Chercheur Doctorant Semantic Data Compression for Extended Reality in Aeronautic Industry H/F CESI

Thesis title: Semantic Data Compression for Extended Reality in Aeronautic Industry

Compression sémantiques de données pour la réalité étendue dans le secteur aéronautique

Scientific Fields

• Extended Reality Systems & Human-Computer Interaction (HCI)

• Edge-Cloud Computing and Distributed Systems

• Industrial Internet of Things (IIoT)

• Signal Processing and Semantic Data Compression

Keywords

• Data Compression

• Extended Reality (XR)

• Edge-Cloud Computing

• Real-Time Streaming

• Machine Learning

Supervision

Thesis Director

• Samir OUCHANI, PhD., HDR., Research Director, Aix-en-Provence, France.

Thesis Supervisor

• Hugues Marie KAMDJOU, PhD., Associate Professor

Acknowledgment

This work is conducted as part of Campus Aero Adour (C2A) project funded by the government under the France 2030 Plan.

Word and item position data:
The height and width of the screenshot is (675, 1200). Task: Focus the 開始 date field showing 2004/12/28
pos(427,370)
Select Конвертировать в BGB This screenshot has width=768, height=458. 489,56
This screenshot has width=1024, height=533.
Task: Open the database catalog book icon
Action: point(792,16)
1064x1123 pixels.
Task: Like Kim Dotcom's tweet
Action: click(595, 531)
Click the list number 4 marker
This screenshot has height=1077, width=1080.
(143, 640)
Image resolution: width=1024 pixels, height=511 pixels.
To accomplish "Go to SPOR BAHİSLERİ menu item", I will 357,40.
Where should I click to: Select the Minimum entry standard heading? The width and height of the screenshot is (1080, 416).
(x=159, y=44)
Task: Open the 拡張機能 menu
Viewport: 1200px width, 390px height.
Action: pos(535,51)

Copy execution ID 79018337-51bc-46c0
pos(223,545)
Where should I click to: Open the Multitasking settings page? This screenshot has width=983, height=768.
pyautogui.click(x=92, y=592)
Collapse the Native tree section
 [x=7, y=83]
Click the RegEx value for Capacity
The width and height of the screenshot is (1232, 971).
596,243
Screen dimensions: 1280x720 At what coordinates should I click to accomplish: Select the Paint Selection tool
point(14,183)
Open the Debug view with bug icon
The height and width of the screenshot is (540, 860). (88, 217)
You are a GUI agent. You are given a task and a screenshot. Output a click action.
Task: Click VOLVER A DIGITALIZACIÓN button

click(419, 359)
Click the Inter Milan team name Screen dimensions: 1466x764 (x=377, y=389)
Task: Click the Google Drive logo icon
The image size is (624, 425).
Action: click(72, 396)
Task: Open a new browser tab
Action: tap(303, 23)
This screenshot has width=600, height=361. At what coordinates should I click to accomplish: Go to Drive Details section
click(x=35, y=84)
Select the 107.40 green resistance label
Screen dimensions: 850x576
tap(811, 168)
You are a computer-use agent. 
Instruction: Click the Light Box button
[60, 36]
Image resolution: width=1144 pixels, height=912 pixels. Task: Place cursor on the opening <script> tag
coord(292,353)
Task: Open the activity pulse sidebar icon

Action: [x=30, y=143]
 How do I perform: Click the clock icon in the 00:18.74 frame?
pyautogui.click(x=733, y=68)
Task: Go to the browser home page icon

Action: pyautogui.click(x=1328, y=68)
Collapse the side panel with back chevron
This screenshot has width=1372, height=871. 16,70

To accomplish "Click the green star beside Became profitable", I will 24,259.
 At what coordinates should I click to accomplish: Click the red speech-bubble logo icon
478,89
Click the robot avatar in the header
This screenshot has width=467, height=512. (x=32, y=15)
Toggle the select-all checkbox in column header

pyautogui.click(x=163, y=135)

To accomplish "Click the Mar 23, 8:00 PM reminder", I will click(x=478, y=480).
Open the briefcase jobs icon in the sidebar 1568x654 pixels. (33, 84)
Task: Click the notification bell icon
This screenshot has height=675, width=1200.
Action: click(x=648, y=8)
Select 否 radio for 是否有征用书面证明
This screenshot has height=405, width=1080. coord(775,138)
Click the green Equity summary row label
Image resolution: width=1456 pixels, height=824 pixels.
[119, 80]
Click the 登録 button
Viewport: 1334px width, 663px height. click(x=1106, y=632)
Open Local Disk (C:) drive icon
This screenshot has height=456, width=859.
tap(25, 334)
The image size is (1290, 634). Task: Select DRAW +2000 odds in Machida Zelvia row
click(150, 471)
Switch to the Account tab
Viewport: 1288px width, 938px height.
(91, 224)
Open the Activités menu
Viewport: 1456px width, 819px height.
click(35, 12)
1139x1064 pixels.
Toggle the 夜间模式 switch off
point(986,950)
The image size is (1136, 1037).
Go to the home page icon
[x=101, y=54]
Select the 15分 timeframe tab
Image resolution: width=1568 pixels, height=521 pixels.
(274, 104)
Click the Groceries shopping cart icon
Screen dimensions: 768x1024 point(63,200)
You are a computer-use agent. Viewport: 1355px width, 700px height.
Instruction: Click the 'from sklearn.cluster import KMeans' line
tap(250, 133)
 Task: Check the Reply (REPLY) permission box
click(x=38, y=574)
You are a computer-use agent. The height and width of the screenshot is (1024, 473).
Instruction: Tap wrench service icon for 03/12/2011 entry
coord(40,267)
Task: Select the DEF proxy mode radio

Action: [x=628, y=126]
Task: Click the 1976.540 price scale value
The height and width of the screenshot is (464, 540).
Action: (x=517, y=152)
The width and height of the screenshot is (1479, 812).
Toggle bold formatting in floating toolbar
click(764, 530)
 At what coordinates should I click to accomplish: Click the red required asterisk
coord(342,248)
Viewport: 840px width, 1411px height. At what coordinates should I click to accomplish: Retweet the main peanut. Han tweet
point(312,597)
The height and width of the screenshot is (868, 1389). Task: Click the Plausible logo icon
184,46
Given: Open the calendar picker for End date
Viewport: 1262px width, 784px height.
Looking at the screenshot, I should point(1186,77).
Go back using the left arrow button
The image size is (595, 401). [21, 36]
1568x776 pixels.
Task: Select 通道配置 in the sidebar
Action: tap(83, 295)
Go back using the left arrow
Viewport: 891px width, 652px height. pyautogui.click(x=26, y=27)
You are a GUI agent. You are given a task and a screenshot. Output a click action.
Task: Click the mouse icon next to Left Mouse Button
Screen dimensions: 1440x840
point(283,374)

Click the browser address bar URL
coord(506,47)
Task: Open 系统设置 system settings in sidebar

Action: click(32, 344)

Written tasks:
[A] According to the thesis posting, under what plan is the Campus Aero Adour (C2A) project funded?
[B] Please transcribe the part of the thesis posting starting with "Compression sémantiques de" and going on through "of Things (IIoT)".
The rows have no role in this work.

Results for each task:
[A] The France 2030 Plan.

[B]
Compression sémantiques de données pour la réalité étendue dans le secteur aéronautique

Scientific Fields

• Extended Reality Systems & Human-Computer Interaction (HCI)

• Edge-Cloud Computing and Distributed Systems

• Industrial Internet of Things (IIoT)